Stored data section start

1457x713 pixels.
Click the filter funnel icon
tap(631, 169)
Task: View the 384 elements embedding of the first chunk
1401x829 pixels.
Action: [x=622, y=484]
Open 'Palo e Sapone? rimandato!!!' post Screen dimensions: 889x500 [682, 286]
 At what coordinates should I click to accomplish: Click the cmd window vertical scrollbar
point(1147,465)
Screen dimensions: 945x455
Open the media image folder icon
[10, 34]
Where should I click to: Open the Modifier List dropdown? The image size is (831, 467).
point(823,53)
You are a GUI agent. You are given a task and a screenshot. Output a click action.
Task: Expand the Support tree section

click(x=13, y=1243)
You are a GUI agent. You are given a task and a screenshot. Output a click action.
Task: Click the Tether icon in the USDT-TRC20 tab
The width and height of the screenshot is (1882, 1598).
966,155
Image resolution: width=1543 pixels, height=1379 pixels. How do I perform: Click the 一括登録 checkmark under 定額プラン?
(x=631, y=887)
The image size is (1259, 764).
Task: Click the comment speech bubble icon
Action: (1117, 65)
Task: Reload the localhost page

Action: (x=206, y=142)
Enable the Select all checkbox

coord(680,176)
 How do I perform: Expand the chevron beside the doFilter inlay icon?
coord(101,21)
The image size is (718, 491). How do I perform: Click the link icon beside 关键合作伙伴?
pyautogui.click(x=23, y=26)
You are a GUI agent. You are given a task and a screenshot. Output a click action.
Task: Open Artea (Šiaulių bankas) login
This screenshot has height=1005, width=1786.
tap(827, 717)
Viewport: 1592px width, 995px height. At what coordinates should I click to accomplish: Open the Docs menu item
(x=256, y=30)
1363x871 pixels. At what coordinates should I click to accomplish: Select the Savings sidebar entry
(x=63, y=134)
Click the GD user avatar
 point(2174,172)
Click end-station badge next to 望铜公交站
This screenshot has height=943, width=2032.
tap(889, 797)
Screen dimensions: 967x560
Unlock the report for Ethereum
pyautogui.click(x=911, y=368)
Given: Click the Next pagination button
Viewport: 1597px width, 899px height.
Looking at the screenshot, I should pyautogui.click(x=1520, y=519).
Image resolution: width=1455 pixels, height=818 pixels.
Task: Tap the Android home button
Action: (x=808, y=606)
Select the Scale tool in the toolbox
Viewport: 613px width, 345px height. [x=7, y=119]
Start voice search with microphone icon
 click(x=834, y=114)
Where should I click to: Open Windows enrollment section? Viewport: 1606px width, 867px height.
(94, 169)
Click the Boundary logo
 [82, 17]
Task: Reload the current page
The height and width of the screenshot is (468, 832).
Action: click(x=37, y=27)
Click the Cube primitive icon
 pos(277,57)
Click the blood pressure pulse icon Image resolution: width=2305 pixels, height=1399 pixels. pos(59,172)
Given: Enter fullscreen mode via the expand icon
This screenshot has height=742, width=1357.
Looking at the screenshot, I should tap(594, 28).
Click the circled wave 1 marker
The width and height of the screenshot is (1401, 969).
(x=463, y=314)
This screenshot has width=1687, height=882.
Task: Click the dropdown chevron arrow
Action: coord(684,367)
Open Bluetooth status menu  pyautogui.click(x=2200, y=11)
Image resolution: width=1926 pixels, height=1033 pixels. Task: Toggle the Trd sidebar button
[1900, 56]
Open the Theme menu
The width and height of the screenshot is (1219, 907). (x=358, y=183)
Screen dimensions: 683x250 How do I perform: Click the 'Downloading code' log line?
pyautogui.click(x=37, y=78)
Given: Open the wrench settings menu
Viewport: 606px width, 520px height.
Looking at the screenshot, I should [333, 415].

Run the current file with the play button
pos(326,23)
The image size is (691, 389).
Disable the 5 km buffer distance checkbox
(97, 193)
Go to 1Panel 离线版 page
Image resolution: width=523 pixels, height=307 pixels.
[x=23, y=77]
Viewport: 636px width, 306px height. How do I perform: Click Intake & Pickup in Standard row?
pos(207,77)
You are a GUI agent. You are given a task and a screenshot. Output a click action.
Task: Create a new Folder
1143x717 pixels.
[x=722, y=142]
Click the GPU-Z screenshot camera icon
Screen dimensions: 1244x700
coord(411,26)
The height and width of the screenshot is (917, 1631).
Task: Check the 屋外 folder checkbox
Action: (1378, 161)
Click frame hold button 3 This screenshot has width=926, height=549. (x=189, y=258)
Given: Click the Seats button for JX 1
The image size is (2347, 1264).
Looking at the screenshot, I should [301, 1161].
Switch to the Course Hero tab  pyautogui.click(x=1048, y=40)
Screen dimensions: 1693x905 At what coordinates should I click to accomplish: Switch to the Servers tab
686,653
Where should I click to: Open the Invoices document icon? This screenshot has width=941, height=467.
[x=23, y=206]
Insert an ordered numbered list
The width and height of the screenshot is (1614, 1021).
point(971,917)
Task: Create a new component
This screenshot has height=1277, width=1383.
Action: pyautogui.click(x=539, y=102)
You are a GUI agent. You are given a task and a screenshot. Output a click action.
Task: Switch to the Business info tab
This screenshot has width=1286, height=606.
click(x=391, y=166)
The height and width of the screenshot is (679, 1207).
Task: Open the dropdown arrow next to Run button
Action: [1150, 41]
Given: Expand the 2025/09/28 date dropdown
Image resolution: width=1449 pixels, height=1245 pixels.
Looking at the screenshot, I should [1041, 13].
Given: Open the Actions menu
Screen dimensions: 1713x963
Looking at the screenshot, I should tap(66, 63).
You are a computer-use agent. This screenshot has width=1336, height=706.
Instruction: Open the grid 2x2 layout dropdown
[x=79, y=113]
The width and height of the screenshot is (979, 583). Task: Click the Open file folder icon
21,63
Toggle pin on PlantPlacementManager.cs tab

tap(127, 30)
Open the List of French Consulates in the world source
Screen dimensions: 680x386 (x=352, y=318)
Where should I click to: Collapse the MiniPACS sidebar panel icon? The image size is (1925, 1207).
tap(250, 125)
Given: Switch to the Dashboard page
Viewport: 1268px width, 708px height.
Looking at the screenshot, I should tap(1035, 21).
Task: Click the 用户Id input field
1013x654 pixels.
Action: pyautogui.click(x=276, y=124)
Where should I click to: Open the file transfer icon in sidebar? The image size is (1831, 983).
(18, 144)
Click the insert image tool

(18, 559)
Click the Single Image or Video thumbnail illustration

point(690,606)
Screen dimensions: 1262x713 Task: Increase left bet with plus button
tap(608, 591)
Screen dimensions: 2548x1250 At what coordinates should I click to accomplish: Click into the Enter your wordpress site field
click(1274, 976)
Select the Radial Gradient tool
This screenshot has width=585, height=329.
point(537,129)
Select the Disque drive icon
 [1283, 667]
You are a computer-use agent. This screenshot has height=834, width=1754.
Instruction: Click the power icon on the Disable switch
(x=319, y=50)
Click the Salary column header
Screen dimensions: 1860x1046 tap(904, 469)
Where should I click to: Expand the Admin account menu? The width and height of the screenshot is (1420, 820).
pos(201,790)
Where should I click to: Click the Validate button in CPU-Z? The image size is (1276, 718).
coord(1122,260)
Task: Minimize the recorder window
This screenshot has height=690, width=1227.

Stored data section end

◆ The problem
Once you reach the line with "The image size is (691, 389)." in the data above, copy it and every line after it exactly, up to and including the line with "Given: Expand the 2025/09/28 date dropdown".

◆ Written response
The image size is (691, 389).
Disable the 5 km buffer distance checkbox
(97, 193)
Go to 1Panel 离线版 page
Image resolution: width=523 pixels, height=307 pixels.
[x=23, y=77]
Viewport: 636px width, 306px height. How do I perform: Click Intake & Pickup in Standard row?
pos(207,77)
You are a GUI agent. You are given a task and a screenshot. Output a click action.
Task: Create a new Folder
1143x717 pixels.
[x=722, y=142]
Click the GPU-Z screenshot camera icon
Screen dimensions: 1244x700
coord(411,26)
The height and width of the screenshot is (917, 1631).
Task: Check the 屋外 folder checkbox
Action: (1378, 161)
Click frame hold button 3 This screenshot has width=926, height=549. (x=189, y=258)
Given: Click the Seats button for JX 1
The image size is (2347, 1264).
Looking at the screenshot, I should [301, 1161].
Switch to the Course Hero tab  pyautogui.click(x=1048, y=40)
Screen dimensions: 1693x905 At what coordinates should I click to accomplish: Switch to the Servers tab
686,653
Where should I click to: Open the Invoices document icon? This screenshot has width=941, height=467.
[x=23, y=206]
Insert an ordered numbered list
The width and height of the screenshot is (1614, 1021).
point(971,917)
Task: Create a new component
This screenshot has height=1277, width=1383.
Action: pyautogui.click(x=539, y=102)
You are a GUI agent. You are given a task and a screenshot. Output a click action.
Task: Switch to the Business info tab
This screenshot has width=1286, height=606.
click(x=391, y=166)
The height and width of the screenshot is (679, 1207).
Task: Open the dropdown arrow next to Run button
Action: [1150, 41]
Given: Expand the 2025/09/28 date dropdown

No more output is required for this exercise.